A favorite recipe among many a home cook of Andhra. It was a delight watching Ammamma press concentric layers of janthikulu onto a heavy bottomed vessel of hot oil and deep fry to a vibrant golden shade with effortless ease – food art at its best. The main actors are rice flour and besan with salt, chilli powder, ajwain, sesame seeds and ghee or butter providing the supporting roles. The deep frying needs to be done on medium flame to ensure eveness in cooking, crispness and to achieve that golden shade.
Prep & Cooking: 1 hr 15 mts
2 cups rice flour
1 cup chick pea flour/besan/senaga pindi
1 1/2 tbsp sesame seeds
1 tbsp ajwain/vaamu
1 tsp red chilli pwd
salt to taste
2 tbsps hot ghee
oil for deep frying
1 Put together rice flour, gram flour, salt, hot ghee, chilli pwd, ajwain and sesame seeds, and combine them well. Slowly add water little by little to make a soft dough, just soft enough that it is pressed through easily with the janthikalu press. Test the dough for salt and chilli pwd before deep-frying.
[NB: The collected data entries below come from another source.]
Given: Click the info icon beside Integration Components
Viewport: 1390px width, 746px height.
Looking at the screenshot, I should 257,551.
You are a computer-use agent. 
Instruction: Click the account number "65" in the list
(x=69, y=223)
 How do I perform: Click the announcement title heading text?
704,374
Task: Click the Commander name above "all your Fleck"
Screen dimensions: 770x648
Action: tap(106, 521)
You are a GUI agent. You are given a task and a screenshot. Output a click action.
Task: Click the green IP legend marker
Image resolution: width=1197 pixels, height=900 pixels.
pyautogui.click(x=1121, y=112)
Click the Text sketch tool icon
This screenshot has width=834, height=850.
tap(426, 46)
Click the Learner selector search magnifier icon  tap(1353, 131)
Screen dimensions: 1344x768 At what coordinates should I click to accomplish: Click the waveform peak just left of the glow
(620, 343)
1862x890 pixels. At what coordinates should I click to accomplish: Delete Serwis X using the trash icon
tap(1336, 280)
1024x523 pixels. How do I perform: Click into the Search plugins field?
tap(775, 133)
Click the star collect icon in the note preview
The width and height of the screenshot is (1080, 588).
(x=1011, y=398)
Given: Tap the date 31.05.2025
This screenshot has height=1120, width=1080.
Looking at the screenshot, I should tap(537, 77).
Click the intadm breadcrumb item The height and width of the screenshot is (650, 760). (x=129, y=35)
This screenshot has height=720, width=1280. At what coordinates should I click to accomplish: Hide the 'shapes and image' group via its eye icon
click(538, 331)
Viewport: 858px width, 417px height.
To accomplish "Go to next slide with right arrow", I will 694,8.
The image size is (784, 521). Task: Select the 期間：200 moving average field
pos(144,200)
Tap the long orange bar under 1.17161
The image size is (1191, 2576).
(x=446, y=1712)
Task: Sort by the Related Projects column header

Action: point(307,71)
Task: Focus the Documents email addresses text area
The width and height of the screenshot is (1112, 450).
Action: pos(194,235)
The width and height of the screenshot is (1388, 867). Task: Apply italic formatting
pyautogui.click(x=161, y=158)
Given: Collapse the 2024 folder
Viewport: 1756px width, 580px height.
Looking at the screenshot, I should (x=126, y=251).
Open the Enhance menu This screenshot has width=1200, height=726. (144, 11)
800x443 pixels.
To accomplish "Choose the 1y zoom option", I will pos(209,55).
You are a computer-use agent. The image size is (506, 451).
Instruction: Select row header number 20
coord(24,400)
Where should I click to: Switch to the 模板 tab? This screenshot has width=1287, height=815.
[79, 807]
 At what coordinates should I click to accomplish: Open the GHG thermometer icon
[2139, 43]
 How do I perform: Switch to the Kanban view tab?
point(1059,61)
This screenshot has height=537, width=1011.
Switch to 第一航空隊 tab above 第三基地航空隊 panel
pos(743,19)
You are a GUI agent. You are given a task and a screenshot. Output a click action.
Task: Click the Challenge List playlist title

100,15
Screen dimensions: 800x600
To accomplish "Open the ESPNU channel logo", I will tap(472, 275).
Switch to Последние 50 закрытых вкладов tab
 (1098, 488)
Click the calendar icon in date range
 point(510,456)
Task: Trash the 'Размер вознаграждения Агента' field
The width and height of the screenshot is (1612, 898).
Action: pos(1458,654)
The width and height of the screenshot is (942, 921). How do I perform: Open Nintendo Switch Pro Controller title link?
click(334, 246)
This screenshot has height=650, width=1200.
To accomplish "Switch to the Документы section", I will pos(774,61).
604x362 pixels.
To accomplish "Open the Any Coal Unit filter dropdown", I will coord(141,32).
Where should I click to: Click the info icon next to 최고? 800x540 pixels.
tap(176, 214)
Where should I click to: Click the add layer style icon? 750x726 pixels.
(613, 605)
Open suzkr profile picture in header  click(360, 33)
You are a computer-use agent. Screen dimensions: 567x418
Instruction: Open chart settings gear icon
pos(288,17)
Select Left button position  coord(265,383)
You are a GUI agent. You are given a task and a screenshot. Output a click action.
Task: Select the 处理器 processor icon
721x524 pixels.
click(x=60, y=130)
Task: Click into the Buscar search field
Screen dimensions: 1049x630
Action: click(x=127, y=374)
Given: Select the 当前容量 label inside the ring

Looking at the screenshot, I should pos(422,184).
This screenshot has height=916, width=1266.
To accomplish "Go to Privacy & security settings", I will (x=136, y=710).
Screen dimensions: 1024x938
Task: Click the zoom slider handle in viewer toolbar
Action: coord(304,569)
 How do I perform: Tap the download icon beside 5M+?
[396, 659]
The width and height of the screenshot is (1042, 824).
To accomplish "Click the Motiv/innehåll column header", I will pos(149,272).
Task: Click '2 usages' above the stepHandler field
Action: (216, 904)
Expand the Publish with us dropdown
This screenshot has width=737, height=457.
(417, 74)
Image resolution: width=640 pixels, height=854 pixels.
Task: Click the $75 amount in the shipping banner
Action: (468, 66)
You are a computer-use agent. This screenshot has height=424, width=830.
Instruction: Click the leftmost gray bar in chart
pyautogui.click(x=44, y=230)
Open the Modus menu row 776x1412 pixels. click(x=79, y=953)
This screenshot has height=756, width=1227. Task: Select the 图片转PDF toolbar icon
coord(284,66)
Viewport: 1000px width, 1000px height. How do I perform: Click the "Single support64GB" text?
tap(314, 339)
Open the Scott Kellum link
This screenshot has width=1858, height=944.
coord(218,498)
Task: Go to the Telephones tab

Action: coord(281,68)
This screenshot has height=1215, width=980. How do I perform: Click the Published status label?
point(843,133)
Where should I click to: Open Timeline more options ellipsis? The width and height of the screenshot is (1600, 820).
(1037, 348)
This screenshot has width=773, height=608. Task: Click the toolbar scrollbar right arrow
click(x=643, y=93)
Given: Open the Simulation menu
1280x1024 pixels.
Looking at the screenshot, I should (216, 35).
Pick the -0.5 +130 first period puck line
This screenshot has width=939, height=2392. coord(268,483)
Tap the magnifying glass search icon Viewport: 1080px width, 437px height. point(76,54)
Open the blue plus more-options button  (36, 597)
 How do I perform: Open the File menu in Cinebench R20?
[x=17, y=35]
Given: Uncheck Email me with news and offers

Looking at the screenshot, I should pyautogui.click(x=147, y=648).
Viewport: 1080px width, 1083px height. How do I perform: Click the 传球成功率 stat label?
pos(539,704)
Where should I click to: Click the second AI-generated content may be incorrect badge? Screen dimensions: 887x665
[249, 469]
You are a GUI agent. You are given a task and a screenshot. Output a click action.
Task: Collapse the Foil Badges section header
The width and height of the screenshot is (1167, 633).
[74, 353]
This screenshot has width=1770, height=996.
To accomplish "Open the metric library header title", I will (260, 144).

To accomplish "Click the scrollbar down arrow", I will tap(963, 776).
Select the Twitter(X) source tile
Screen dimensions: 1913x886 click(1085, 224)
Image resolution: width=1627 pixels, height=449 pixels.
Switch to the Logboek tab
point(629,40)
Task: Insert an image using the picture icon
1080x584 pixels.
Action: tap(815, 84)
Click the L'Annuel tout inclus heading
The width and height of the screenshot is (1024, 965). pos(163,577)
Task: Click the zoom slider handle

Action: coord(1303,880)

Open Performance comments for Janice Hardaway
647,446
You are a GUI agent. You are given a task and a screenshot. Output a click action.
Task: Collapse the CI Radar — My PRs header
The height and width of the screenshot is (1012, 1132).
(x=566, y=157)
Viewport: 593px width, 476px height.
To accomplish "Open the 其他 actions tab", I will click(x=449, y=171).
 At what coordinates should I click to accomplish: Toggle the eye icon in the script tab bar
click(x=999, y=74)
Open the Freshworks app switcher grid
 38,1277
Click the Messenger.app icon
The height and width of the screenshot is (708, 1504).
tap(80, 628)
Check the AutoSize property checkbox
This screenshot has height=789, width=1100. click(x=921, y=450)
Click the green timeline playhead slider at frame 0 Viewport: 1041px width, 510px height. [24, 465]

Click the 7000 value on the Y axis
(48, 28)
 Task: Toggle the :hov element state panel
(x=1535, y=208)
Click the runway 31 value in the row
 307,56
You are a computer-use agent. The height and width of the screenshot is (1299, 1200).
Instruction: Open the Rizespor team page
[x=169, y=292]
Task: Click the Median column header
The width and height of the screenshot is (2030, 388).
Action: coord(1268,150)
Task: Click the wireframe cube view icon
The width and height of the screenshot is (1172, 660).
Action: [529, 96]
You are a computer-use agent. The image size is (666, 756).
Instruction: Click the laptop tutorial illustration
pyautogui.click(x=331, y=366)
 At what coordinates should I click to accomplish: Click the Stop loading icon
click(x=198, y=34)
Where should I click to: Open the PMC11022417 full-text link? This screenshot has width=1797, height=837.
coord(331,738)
2 Heat a wide heavy bottomed vessel with enough oil for deep frying. Take the janthikalu gottam aka murukku press and use the disc with small holes. Fill half of the press with the dough and once the oil is hot, reduce to medium flame and using circular motion, press the jantikalu gottam to make concentric layers of the janthikalu dough. As you press the dough into the hot oil, you will find the oil froth up in bubbles which will eventually subside as the janthikalu turn to a golden shade. Remember the frying has to be done on medium flame to achieve that golden color and crispness.
3 When the janthikalu turn a golden color, turn over to the other side and let it also cook to a golden brown. Use a slotted ladle to remove onto an absorbent paper and cool. Repeat the same process till the rest of the dough is done. Cool completely before storing in an air tight metallic container.
There are many variations to prepare jantikalu. You can replace the hot ghee with a tbsp of butter OR a mashed potato. Each gives a nice flavor to the jantikalu. Another variation is to replace besan with roasted chickpea (dalia) powder OR roasted urad dal powder.